8. Keiga, the Tide Star
I keep expecting power creep to print a strictly better Keiga, the Tide Star, and thankfully that hasn't happened. This is another ultra budget Blue Mythic that hasn't seen print since it's Iconic Masters printing in 2017. It dates back to Champions of Kamigawa, and it was a house when it was first printed. Granted, most Commander players think of Keiga's mean older brother Kokusho, but Keiga is just such an awesome dragon. Keiga is a decent body at 5/5, and a nightmare for people to try and remove. If you add a sacrifice outlet to your deck in the form of High Market or even Victimize, then you have a chance to really blow people out in any game. I also hear it is fun to clone Keiga, the Tide Star (just not quite as fun since the Legend rule changed to only blowing up one of them). Having a 5/5 that threatens to not only block someone's ace of a Creature, but also steal that Creature after chump blocking is a really powerful move. Keiga, the Tide Star works well on both offense and defense, and that's the type of stunning impact I'm looking for in my budget Mythics.

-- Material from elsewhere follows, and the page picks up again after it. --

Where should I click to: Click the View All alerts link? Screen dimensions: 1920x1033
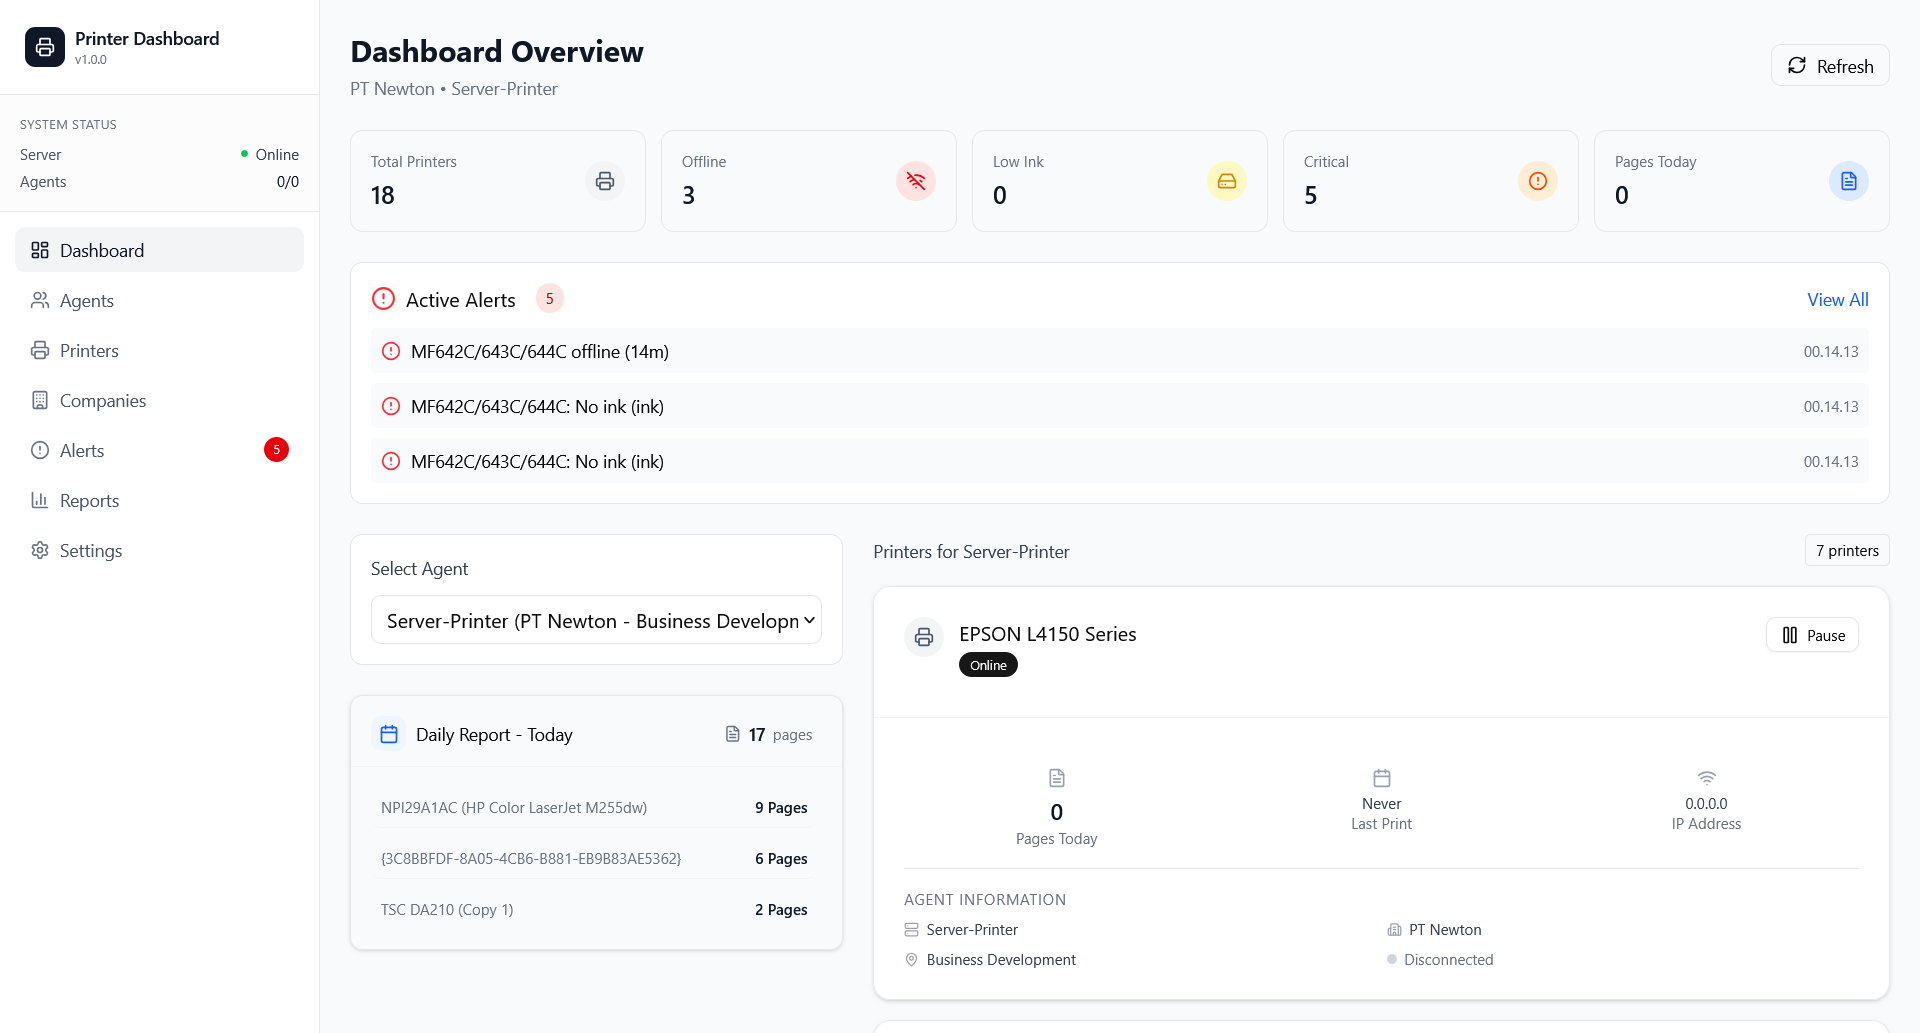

9. Lighthouse Chronologist
“Extra! Extra! Take all the turns!” Lighthouse Chronologist is close to the $20 cut-off mark, but it also hasn't been printed since its original printing in Rise of the Eldrazi in 2010. That's a Mythic with over ten years of supply and demand working for it, and nothing else against it. Lighthouse Chronologist is a lightning rod for removal. If you ever get to resolve it, then it's likely that you'll get to take all the turns! Seriously, pumping seven mana into this might seem bad, until you suddenly get an absurd number of draws, untap steps, and oh heck, just extra turns.
10. Quicksilver Gargantuan
Yes, there are other cards with similar effects for less mana, but they don't supersize your copy. I know that you can play with Clone or Sakashima's Protégé or Spark Double, but why not go over-the-top with Quicksilver Gargantuan? Slamming down a 7/7 copy of someone else's Baleful Strix, Grand Abolisher, Scute Swarm, or even Aurelia, the Warleader is the type of impactful play I dream about from a budget Mythic that comes in under $1. Oftentimes, you are stuck with no decent cloning targets, but even small bodied Creatures are decent targets for this oversized shapeshifter. I mean, a 7/7 flier that taps for any color mana is a lot scarier than a 0/1 flier that taps for any color—sorry Birds of Paradise. Quicksilver Gargantuan can take you from stalemate to checkmate.
Wrap up.
I'd like to take this time to mention a few others that I couldn't quite fit into this list. As I was reviewing the cards to write this piece I kept stumbling upon Mythical Sphinxes. I'm totally building a Sphinx Commander deck, and it's going to be chock full of the Mythics in this list, and many more actual Sphinxes that are Mythics. Mythical, and Rare for that matter, Sphinxes are super budget buys! Seriously, here's a list of some powerhouse Sphinxes that are pretty darn cheap: Sphinx of Enlightenment, Sphinx Ambassador, Sphinx of the Final Word, Sphinx of the Second Sun, and even the deck's future Commander Unesh, Criosphinx Sovereign. I'm looking forward to building this quizzically quirky tribal Commander deck, and I'll be sure to share it with all of you once I iron out all the details. Until then, may your budget and the cards be ever in your favor!